The concept of a scalar valued fitness function f(s) also corresponds to the concept of a potential or energy function in physics. The two concepts only differ in that physicists traditionally think in terms of minimizing the potential function, while biologists prefer the notion that fitness is being maximized. Therefore, taking the inverse of a potential function turns it into a fitness function, and vice versa.

==Caveats and limitations==
Several important caveats exist. Since the human mind struggles to think in greater than three dimensions, 3D topologies can mislead when discussing highly multi-dimensional fitness landscapes. In particular it is not clear whether peaks in natural biological fitness landscapes are ever truly separated by fitness valleys in such multidimensional landscapes, or whether they are connected by vastly long neutral ridges. Additionally, the fitness landscape is not static in time but dependent on the changing environment and evolution of other genes. It is hence more of a seascape, further affecting how separated adaptive peaks can actually be. Additionally, it is relevant to take into account that a landscape is in general not an absolute but a relative function. Finally, since it is common to use function as a proxy for fitness when discussing enzymes, any promiscuous activities exist as overlapping landscapes that together will determine the ultimate fitness of the organism, implying a gap between different coexisting relative landscapes.
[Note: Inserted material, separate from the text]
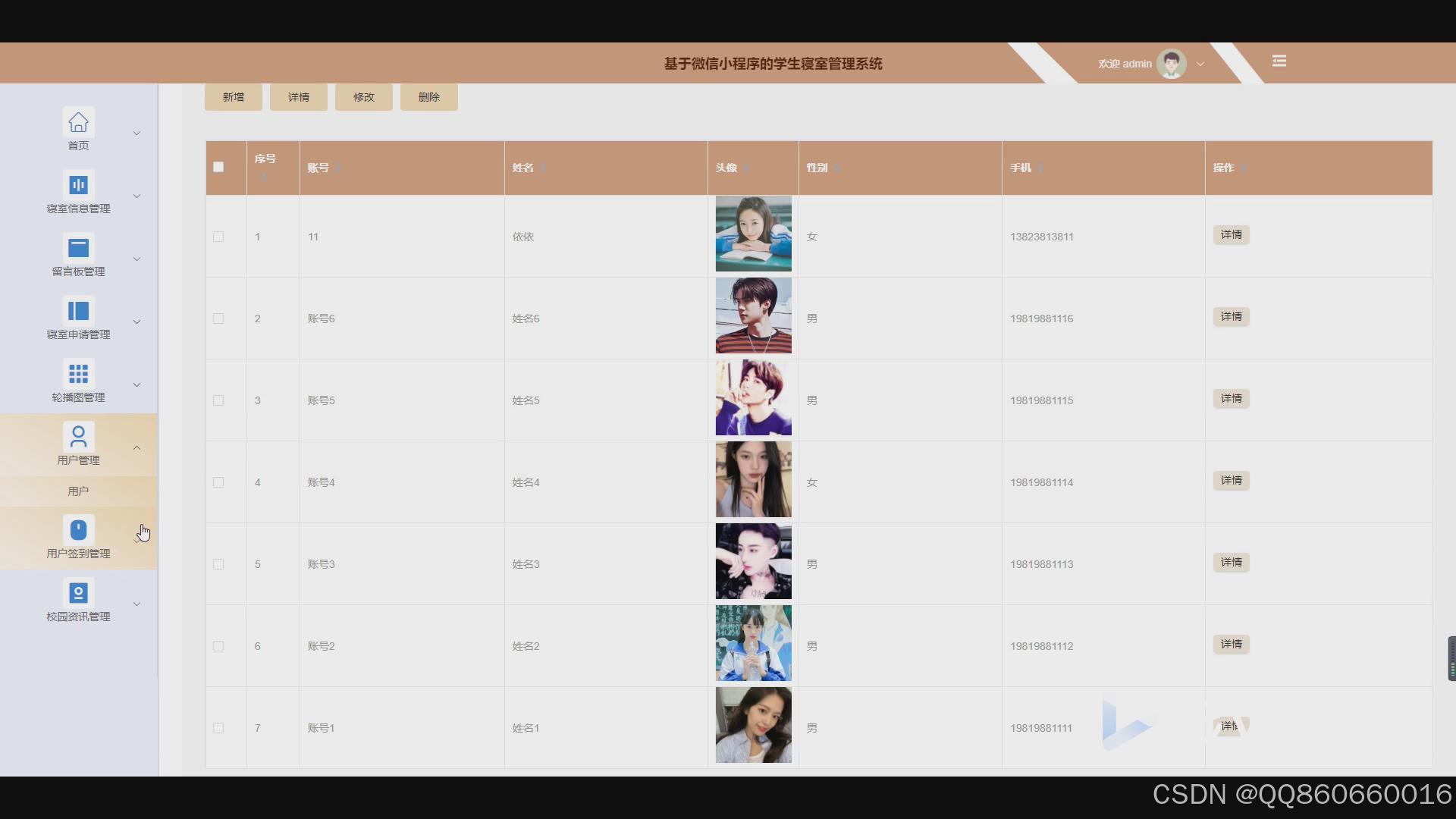Click the 首页 home icon

tap(78, 122)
With these limitations in mind, fitness landscapes can still be an instructive way of thinking about evolution. It is fundamentally possible to measure (even if not to visualise) some of the parameters of landscape ruggedness and of peak number, height, separation, and clustering. Simplified 3D landscapes can then be used relative to each other to visually represent the relevant features. Additionally, fitness landscapes of small subsets of evolutionary pathways may be experimentally constructed and visualized, potentially revealing features such as fitness peaks and valleys. Fitness landscapes of evolutionary pathways indicate the probable evolutionary steps and endpoints among sets of individual mutations.